No primeiro dia do festival Cinema Ritrovato, neste sábado (20), o essencial não eram os filmes, mas esgueirar-se habilmente sob as arcadas, que por sorte existem aos montes em Bolonha, encher as garrafas com água generosamente colocada à disposição dos cinéfilos, estudiosos e críticos na praça dentro da Cineteca, e só então ir à luta, isto é, buscar a sua sala favorita e se refugiar no ar condicionado. Sem isso é difícil viver sob os 38ºC à sombra que fez por aqui.
A recompensa pelo esforço vem com um programa que deixa difícil escolher, porque significa de imediato deixar de lado outro filme importante. A programação inclui a mostra do célebre diretor japonês Daisuke Ito, títulos pouco conhecidos de Roger Corman e filmes restaurados como "A Dez Segundos do Inferno", do americano Robert Aldrich, e "Somente as Horas", do carioca Alberto Cavalcanti.

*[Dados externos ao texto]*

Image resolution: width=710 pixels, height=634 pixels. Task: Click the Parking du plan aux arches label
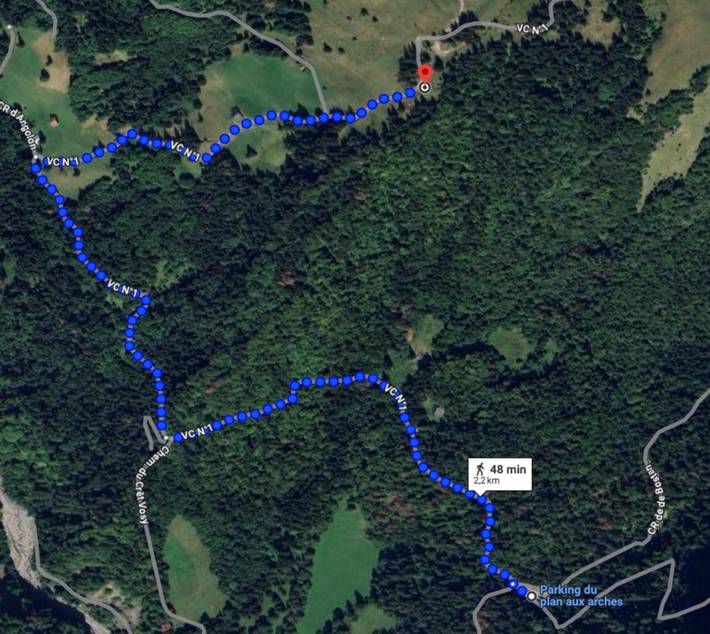[581, 596]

Todos esses foram deixados em segundo plano, no entanto, pela exibição na Piazza Maggiore de "Aurora", o clássico do alemão F.W. Murnau, diretor de "Nosferatu", que fez o cinema de Hollywood tornar-se o que se tornou, tal a quantidade de ensinamentos que trouxe para seus diretores e técnicos.
O restauro do longa foi feito nos Estados Unidos a partir de cópias e negativos encontrados em várias partes do mundo. Pessoas que trabalharam no processo disseram, antes da exibição do filme, o quão valoroso foi Murnau, homem gay e imigrante.